Saved data entries:
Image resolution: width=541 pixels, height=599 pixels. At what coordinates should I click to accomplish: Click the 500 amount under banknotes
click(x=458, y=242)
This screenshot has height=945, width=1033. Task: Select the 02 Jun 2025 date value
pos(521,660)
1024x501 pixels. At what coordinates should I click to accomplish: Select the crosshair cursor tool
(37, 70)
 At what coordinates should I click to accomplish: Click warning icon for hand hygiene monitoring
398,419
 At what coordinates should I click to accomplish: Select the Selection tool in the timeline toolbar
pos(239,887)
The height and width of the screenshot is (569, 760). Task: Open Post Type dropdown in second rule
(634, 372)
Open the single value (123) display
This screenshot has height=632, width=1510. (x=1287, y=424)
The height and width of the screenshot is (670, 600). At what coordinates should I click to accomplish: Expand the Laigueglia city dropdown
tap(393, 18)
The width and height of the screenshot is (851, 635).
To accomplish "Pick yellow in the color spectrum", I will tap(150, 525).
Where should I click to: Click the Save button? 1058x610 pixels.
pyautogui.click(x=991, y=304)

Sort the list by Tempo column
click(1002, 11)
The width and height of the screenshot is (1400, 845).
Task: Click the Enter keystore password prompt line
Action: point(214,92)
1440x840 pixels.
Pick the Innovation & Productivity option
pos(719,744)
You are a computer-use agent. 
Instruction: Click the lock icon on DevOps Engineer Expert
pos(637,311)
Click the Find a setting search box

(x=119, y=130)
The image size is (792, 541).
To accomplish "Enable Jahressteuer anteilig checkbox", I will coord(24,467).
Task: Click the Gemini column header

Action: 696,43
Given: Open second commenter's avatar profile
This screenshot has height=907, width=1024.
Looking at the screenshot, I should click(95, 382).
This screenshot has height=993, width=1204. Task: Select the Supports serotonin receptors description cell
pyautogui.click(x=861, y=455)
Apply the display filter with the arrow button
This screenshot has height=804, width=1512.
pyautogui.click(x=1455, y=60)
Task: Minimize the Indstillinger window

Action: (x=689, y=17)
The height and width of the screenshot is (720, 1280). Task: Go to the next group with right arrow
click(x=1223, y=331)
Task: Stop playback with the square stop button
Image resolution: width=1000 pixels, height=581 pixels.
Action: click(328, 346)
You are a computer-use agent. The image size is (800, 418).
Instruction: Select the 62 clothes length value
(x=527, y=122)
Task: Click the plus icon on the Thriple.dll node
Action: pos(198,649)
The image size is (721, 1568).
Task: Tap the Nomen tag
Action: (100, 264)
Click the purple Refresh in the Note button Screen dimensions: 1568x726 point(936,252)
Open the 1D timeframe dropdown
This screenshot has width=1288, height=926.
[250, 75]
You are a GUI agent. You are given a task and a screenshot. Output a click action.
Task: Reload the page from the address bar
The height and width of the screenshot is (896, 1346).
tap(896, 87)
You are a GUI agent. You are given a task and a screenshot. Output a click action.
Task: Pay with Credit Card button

• WHAT THIS TASK INVOLVES
Each of the entries above is to be repeated exactly.

• WORKED SOLUTION
Image resolution: width=541 pixels, height=599 pixels. At what coordinates should I click to accomplish: Click the 500 amount under banknotes
click(x=458, y=242)
This screenshot has height=945, width=1033. Task: Select the 02 Jun 2025 date value
pos(521,660)
1024x501 pixels. At what coordinates should I click to accomplish: Select the crosshair cursor tool
(37, 70)
 At what coordinates should I click to accomplish: Click warning icon for hand hygiene monitoring
398,419
 At what coordinates should I click to accomplish: Select the Selection tool in the timeline toolbar
pos(239,887)
The height and width of the screenshot is (569, 760). Task: Open Post Type dropdown in second rule
(634, 372)
Open the single value (123) display
This screenshot has height=632, width=1510. (x=1287, y=424)
The height and width of the screenshot is (670, 600). At what coordinates should I click to accomplish: Expand the Laigueglia city dropdown
tap(393, 18)
The width and height of the screenshot is (851, 635).
To accomplish "Pick yellow in the color spectrum", I will tap(150, 525).
Where should I click to: Click the Save button? 1058x610 pixels.
pyautogui.click(x=991, y=304)

Sort the list by Tempo column
click(1002, 11)
The width and height of the screenshot is (1400, 845).
Task: Click the Enter keystore password prompt line
Action: point(214,92)
1440x840 pixels.
Pick the Innovation & Productivity option
pos(719,744)
You are a computer-use agent. 
Instruction: Click the lock icon on DevOps Engineer Expert
pos(637,311)
Click the Find a setting search box

(x=119, y=130)
The image size is (792, 541).
To accomplish "Enable Jahressteuer anteilig checkbox", I will coord(24,467).
Task: Click the Gemini column header

Action: 696,43
Given: Open second commenter's avatar profile
This screenshot has height=907, width=1024.
Looking at the screenshot, I should click(95, 382).
This screenshot has height=993, width=1204. Task: Select the Supports serotonin receptors description cell
pyautogui.click(x=861, y=455)
Apply the display filter with the arrow button
This screenshot has height=804, width=1512.
pyautogui.click(x=1455, y=60)
Task: Minimize the Indstillinger window

Action: (x=689, y=17)
The height and width of the screenshot is (720, 1280). Task: Go to the next group with right arrow
click(x=1223, y=331)
Task: Stop playback with the square stop button
Image resolution: width=1000 pixels, height=581 pixels.
Action: click(328, 346)
You are a computer-use agent. The image size is (800, 418).
Instruction: Select the 62 clothes length value
(x=527, y=122)
Task: Click the plus icon on the Thriple.dll node
Action: pos(198,649)
The image size is (721, 1568).
Task: Tap the Nomen tag
Action: (100, 264)
Click the purple Refresh in the Note button Screen dimensions: 1568x726 point(936,252)
Open the 1D timeframe dropdown
This screenshot has width=1288, height=926.
[250, 75]
You are a GUI agent. You are given a task and a screenshot. Output a click action.
Task: Reload the page from the address bar
The height and width of the screenshot is (896, 1346).
tap(896, 87)
You are a GUI agent. You are given a task and a screenshot. Output a click action.
Task: Pay with Credit Card button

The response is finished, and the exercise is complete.